Exercise data Block Start
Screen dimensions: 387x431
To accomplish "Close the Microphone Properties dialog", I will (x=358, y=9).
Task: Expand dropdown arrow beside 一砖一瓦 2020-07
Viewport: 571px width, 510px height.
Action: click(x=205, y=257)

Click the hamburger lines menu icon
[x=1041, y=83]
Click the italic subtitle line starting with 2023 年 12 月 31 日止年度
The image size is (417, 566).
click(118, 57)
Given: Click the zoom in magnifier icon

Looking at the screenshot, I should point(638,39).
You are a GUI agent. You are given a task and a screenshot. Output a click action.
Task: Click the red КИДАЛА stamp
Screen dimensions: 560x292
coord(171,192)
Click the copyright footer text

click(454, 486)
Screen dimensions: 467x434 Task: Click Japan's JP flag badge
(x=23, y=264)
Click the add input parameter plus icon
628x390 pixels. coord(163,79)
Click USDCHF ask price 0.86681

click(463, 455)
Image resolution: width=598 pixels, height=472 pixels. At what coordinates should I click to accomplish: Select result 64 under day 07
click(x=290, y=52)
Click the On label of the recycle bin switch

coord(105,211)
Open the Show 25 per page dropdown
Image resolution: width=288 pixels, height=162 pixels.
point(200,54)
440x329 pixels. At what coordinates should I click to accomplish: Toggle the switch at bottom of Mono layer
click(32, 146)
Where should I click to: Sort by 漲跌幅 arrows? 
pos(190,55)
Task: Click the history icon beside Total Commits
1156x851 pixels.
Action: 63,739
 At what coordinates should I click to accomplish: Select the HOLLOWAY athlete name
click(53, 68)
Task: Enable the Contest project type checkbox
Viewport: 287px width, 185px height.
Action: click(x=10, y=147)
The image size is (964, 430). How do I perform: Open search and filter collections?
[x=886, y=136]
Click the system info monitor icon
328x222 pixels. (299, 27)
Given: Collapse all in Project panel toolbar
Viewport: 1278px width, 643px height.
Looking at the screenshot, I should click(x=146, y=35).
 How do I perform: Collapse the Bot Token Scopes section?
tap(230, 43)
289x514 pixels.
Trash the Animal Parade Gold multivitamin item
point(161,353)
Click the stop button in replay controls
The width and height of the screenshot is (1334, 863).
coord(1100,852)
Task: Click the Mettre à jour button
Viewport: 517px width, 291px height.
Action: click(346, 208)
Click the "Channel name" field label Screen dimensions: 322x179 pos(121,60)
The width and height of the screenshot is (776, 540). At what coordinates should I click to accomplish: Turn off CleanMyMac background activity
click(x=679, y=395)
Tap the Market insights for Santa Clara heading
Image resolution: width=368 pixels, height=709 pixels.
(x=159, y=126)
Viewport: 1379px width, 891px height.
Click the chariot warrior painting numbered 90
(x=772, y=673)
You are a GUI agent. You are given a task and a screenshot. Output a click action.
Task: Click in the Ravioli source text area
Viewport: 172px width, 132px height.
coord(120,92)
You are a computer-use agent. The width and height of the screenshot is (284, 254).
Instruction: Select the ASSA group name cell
Exercise data Block End
■ Exercise: The expected output is the lines from the one holding "You are a computer-use" through the last line of the data, exactly as they appear, with nothing before or after.

■ The answer:
You are a computer-use agent. The width and height of the screenshot is (284, 254).
Instruction: Select the ASSA group name cell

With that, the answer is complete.